Conservative Jokes / Recent Jokes
Q: How many Conservative economists does it take to change a lightbulb?
A: None. "There is no need to change the lightbulb. All the conditions for illumination are in place. Recent surveys show growing confidence in the lightbulb lighting up again."
This joke's about the Jewish orthodox, conservative and reform movements. You have to know a bit about them in order to fully appreciate it.
How do you tell if you're at an orthodox, conservative or reform wedding?? At the orthodox wedding, the bride's mother is pregnant. At the conservative wedding, the bride is pregnant. At the reform wedding, the rabbi is pregnant.
Q: How many Conservative economists does it take to change a lightbulb?
A: None.

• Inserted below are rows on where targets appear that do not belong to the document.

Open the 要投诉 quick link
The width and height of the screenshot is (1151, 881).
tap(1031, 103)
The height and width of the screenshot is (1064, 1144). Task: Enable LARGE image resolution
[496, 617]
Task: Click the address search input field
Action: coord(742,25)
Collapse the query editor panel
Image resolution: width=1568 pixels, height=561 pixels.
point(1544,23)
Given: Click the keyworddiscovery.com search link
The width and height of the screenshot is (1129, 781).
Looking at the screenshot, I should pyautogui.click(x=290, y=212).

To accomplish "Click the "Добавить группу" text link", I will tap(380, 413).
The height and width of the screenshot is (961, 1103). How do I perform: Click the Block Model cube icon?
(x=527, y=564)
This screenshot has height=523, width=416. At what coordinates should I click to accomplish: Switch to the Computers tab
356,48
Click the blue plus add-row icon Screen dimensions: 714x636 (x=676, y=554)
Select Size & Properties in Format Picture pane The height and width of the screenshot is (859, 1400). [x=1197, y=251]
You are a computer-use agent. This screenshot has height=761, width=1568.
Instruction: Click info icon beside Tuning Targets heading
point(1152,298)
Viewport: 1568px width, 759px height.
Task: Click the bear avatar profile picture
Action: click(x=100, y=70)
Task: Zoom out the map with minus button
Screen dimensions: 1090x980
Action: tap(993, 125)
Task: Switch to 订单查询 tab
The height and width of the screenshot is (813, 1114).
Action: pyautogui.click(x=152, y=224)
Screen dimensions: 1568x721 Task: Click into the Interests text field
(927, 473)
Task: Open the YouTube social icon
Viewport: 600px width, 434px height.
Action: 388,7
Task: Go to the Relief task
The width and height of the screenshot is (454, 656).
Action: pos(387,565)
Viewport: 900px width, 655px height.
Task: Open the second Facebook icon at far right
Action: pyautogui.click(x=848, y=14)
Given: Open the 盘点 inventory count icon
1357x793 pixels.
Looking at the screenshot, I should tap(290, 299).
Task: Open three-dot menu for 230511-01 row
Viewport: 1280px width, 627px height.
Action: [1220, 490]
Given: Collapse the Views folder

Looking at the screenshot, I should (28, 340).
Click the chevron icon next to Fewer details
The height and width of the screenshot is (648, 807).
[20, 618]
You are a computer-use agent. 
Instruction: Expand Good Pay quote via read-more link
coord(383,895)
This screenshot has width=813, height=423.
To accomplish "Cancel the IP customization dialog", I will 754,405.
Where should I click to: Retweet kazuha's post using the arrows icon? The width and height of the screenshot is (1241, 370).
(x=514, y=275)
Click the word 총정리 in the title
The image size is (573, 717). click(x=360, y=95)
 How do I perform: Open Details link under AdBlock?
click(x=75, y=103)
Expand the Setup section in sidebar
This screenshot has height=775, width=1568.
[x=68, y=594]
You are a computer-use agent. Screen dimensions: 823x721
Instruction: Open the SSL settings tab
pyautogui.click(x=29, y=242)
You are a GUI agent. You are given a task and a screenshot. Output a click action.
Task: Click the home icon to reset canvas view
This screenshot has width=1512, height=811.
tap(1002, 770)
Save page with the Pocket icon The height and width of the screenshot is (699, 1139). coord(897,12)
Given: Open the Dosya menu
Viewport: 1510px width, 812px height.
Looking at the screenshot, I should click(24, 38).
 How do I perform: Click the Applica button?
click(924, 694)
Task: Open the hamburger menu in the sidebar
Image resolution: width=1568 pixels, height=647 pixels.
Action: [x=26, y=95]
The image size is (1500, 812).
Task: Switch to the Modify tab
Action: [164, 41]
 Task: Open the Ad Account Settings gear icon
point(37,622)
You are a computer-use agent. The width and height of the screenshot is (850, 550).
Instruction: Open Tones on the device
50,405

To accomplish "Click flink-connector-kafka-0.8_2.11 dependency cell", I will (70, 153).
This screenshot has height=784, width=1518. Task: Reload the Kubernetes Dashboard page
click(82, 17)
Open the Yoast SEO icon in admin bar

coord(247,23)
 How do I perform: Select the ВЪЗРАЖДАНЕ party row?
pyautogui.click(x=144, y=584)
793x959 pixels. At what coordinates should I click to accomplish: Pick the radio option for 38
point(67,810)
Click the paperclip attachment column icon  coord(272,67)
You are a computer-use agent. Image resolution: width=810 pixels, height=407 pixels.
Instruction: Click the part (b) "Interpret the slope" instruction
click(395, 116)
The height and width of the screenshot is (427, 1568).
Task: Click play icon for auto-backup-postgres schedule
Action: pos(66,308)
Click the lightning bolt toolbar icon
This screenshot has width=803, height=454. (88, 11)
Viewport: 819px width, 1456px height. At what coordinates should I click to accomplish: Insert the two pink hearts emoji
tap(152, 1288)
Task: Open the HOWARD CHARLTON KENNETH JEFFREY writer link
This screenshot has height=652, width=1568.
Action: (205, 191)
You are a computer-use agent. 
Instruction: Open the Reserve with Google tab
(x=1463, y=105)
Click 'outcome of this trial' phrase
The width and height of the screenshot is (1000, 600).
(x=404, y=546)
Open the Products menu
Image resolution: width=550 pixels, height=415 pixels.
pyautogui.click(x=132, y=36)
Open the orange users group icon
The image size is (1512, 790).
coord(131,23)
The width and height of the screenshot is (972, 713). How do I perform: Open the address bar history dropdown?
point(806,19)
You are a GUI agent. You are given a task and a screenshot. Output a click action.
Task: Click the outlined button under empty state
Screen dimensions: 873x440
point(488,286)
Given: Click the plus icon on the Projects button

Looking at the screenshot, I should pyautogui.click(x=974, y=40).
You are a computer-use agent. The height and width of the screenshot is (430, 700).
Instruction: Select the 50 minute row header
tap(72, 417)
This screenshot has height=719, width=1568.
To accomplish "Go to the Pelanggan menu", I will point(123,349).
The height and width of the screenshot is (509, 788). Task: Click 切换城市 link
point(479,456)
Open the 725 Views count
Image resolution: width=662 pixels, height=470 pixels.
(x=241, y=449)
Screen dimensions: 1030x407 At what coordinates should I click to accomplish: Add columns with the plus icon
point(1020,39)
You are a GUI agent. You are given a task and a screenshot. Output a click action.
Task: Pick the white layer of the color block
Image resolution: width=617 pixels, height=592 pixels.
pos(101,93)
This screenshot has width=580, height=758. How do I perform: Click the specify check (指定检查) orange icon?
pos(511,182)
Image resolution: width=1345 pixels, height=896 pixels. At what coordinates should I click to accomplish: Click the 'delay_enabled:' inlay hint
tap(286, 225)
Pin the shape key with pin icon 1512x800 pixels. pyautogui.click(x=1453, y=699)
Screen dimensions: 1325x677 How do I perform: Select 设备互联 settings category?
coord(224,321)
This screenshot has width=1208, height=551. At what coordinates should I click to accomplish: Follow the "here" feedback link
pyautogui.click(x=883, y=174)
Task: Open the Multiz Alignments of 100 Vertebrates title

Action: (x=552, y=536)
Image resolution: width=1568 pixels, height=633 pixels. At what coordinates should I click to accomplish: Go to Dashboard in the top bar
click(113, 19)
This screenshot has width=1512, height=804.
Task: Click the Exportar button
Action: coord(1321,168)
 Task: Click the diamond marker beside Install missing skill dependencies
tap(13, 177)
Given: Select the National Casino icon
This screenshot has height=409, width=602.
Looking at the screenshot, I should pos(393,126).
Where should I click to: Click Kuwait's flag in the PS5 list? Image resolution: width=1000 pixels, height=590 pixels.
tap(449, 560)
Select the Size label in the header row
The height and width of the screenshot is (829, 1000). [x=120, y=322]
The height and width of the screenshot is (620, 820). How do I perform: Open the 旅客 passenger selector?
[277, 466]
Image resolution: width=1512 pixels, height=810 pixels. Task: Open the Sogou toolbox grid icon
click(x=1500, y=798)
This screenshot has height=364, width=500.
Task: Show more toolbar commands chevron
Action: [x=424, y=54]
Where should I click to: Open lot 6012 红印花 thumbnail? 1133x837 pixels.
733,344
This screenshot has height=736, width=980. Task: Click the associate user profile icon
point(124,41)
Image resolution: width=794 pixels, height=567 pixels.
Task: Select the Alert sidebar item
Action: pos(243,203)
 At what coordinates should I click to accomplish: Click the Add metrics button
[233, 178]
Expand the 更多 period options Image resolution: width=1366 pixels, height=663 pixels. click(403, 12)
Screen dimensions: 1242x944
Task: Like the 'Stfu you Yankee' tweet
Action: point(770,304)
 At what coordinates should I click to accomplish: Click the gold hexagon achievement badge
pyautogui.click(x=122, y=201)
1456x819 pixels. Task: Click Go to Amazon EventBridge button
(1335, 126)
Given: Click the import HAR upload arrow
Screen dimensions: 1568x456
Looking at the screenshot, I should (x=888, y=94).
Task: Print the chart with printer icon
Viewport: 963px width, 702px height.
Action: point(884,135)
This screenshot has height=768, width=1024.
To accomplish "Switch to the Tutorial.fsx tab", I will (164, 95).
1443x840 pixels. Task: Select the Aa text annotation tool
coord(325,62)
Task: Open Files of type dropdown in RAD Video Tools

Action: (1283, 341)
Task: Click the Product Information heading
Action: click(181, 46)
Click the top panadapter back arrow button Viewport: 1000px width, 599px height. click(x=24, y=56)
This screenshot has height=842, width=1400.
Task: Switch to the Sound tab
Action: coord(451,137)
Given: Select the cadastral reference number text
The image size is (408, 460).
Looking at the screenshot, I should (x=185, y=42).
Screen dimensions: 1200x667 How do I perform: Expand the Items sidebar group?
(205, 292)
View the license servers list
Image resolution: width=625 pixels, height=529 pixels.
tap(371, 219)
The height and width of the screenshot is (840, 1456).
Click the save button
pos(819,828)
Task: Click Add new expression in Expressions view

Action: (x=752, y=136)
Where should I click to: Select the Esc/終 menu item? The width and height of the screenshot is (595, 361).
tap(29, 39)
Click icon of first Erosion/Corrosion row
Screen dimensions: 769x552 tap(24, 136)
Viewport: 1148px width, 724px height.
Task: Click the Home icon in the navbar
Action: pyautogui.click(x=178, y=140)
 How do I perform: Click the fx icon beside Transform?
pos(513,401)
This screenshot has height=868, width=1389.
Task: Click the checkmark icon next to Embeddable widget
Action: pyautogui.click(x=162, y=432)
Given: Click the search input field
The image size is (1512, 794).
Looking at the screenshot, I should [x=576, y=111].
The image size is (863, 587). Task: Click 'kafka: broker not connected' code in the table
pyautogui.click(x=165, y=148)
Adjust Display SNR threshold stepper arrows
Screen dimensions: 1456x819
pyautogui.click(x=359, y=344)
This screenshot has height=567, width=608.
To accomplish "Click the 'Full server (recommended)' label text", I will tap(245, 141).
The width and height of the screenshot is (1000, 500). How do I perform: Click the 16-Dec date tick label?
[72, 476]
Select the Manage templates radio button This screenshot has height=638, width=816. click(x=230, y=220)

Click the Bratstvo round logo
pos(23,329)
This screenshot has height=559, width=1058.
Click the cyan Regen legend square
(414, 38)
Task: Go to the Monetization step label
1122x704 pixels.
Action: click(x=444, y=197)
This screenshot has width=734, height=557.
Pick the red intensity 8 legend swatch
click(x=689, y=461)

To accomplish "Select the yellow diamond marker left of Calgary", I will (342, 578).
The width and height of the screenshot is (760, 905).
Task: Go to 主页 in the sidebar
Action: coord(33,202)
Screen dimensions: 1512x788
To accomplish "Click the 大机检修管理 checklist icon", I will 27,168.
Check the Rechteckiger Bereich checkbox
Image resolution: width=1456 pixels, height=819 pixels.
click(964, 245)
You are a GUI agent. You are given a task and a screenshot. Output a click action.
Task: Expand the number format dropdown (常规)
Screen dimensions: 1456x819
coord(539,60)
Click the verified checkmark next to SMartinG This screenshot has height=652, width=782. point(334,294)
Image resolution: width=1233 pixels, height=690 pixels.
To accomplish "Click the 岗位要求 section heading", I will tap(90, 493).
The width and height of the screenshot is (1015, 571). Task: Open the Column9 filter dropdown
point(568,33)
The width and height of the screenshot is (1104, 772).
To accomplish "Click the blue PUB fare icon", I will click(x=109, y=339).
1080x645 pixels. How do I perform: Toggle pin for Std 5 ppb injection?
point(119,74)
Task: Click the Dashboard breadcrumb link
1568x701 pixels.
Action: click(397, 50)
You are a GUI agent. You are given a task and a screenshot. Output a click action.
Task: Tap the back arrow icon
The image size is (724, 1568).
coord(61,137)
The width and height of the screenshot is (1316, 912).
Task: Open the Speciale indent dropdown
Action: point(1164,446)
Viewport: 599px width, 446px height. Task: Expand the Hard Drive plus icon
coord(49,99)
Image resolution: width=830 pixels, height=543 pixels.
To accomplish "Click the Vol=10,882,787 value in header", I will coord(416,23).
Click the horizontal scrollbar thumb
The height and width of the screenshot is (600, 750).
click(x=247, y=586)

The invisible hand does it.
Liberals want to solve the marijuana problem by making it legal.
Conservatives want to solve the wife-beating problem by making it legal.
Liberals want to strike down all abortion laws, so that unwanted babies can be killed off before they're born.
Conservatives want to strike down the welfare laws, so that unwanted babies can be starved to death after they're born.
The conservative would prevent rape by locking up his wife and daughters.
The liberal would prevent rape by legalizing prostitution. Neither considers locking up rapists, because the liberal says it's society's fault and the conservative says it costs too much money.
During a speech to commemorate D-Day, British Prime Minister Gordon Brown mispronounced "Omaha Beach" when he called it "Obama Beach". It may not have been a mistake, because he later referred to the "Battle of the Bulge" as "Dinner at Rush Limbaugh's House".